Hashmi, in July, issued what he characterizes as an information technology integration policy, which, among other things, gets the agency's chief information security officer involved in IT projects from the get-go.
Under Hashmi's principles, the GSA CISO would serve as a consultant and partner with the CIO through an IT project's life cycle. He says he's changing the process in which information security has been seen as a compliance step that's added at the end of a project.
"As the landscape of cybersecurity threats and risks evolve, we want to ensure that cybersecurity is designed into our solutions from the beginning, rather than being overlaid as an after-thought," Hashmi says in a recent blog. "Through this approach, we will increase the overall cybersecurity posture of our information systems, while designing them to be flexible in meeting future challenges."
The GSA is the federal agency that facilitates other agencies' acquisition of a wide range of products and services, including IT wares that need to be secured.
Engaging IT Security Team
According to the new policy, one of the biggest challenges for GSA IT staff is early and consistent engagement with the IT security team throughout the project to understand what security requirements apply, who needs to be engaged to assist in implementation and how this has an impact on the project schedule. It's the responsibility of the IT security team to determine, based on consultations with the project team, the cybersecurity requirements that are needed for compliance.
Most federal agencies historically have treated information security as an add-on, and the move by GSA should serve as an example that could be emulated by other departments and agencies, says Bruce Brody, a former CISO at the departments of Energy and Veterans Affairs.
"By bringing security into the upfront part of the cycle, you're conserving resources in the long run and you're doing security in the right way, cooking it in rather than bolting it on," says Brody, chief cybersecurity strategist at defense contractor Cubic Corp. "There's absolutely nothing wrong with this approach at all.
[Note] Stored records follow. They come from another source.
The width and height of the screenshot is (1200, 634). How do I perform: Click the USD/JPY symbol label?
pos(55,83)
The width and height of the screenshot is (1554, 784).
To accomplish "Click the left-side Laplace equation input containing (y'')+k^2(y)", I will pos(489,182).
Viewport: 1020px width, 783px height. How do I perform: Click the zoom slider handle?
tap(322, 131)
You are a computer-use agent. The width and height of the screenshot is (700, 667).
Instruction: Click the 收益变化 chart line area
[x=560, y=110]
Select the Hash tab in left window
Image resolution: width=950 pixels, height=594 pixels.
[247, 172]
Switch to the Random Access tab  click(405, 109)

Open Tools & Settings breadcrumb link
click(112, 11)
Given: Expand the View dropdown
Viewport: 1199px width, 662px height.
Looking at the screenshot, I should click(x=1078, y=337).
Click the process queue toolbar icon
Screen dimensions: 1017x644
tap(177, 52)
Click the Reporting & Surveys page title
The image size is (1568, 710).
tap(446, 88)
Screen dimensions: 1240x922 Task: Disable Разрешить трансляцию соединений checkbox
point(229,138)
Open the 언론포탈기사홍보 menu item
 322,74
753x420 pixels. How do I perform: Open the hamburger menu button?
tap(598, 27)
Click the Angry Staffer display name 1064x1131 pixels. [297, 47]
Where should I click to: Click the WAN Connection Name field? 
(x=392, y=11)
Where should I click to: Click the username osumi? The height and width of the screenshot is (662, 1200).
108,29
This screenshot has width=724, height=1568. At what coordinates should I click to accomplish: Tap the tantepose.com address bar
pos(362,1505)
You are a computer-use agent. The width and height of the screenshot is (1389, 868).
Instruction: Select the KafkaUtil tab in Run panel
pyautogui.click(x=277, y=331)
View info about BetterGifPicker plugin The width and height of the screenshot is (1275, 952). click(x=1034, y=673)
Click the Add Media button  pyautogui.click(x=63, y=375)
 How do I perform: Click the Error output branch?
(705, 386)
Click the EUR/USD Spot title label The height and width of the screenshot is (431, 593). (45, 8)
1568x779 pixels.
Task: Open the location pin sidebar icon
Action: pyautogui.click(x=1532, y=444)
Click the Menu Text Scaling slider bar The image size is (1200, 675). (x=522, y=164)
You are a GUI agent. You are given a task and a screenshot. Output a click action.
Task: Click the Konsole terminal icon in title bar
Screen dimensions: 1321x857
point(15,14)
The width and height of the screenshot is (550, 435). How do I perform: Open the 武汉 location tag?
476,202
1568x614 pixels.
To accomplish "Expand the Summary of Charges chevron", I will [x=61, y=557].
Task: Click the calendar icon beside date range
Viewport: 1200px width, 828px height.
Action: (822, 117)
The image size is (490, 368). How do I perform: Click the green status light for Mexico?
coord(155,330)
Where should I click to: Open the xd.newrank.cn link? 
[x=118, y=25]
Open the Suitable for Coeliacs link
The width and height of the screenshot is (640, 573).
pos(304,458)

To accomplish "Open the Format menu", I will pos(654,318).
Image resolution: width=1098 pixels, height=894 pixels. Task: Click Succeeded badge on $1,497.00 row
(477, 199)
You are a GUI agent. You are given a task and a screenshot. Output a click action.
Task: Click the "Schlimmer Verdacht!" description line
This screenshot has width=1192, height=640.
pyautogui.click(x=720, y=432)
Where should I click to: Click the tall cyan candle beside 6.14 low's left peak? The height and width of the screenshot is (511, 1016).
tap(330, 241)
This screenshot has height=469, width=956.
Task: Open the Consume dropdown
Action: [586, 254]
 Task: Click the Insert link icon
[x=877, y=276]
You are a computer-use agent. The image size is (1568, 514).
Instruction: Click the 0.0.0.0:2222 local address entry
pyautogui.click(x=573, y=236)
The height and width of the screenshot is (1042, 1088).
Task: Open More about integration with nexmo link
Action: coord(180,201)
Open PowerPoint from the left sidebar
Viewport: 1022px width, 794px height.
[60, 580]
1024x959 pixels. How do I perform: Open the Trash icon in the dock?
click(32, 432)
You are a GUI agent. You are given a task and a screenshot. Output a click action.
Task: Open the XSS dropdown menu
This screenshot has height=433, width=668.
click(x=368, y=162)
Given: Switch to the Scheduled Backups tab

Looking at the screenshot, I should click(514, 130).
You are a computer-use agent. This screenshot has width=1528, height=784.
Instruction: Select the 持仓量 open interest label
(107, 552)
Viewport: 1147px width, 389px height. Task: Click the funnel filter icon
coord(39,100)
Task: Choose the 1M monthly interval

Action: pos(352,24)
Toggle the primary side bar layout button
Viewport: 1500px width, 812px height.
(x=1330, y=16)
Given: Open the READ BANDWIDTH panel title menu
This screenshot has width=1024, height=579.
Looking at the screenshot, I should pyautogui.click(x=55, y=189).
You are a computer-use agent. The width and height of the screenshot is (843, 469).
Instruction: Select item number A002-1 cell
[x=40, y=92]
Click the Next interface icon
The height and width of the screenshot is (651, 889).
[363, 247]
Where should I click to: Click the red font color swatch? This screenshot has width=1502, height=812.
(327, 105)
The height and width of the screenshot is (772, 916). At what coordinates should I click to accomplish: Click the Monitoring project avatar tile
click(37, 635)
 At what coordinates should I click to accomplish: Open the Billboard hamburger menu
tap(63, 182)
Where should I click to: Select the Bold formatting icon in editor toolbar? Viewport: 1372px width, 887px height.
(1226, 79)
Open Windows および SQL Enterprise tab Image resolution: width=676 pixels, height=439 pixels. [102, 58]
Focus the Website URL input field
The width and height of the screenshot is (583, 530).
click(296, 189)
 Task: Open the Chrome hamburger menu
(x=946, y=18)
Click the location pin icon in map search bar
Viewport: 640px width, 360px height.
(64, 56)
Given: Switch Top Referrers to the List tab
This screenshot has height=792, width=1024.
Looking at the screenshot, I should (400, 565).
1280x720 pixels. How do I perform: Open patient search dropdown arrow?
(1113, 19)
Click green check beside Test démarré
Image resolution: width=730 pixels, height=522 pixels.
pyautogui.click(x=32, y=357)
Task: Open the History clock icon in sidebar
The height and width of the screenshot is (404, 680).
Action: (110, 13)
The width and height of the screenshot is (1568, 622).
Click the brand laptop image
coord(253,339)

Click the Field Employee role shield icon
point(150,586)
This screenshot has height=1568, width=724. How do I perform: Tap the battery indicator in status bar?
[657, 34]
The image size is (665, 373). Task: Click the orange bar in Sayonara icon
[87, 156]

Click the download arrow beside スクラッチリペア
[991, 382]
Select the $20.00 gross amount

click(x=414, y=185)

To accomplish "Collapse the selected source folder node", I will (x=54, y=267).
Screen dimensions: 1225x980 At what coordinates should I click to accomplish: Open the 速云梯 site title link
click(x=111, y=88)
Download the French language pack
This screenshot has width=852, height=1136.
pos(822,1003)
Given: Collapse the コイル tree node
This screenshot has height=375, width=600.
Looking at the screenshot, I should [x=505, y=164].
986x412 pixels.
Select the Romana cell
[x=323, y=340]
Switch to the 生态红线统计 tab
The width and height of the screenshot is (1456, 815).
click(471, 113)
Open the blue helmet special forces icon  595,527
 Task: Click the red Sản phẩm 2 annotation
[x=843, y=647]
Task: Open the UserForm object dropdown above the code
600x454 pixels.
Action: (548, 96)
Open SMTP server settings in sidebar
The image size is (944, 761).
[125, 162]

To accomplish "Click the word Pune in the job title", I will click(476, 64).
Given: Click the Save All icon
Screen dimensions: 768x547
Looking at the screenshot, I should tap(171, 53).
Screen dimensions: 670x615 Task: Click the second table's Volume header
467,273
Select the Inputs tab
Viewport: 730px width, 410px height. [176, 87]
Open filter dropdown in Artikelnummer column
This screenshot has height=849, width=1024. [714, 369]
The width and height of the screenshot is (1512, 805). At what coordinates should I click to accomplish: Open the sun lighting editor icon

The only thing wrong is it hasn't been done yet."
In unveiling his principles, Hashmi says they would ensure that GSA IT systems be open, modern, innovative and intuitive and allow reuse by leveraging common components and technologies that should reduce costs and complexity.
Hashmi, in the policy, also pledges that project teams work with the group charged with developing a single sign-on service to identify the best applications to adopt. "By integrating all solutions with our enterprise identity and access management solutions, we will not only reduce the burden of multiple passwords on our employees, but will also increase security of our data and systems and increase compliance with federal IT policies and best practices," Hashmi says.
Because federal agencies interact with the GSA when they acquire goods and services, the move to incorporate IT security from the beginning of an IT project could spread throughout the government.
"Some agencies might be inclined to say, 'We'll do it the way you do it,'" Brody says. "By GSA setting an example internally, that's a good, positive step in the right direction. Whether or not it trickles out to their agency-wide programs, remains to be seen. We hope it does but let's start it internally and go from there."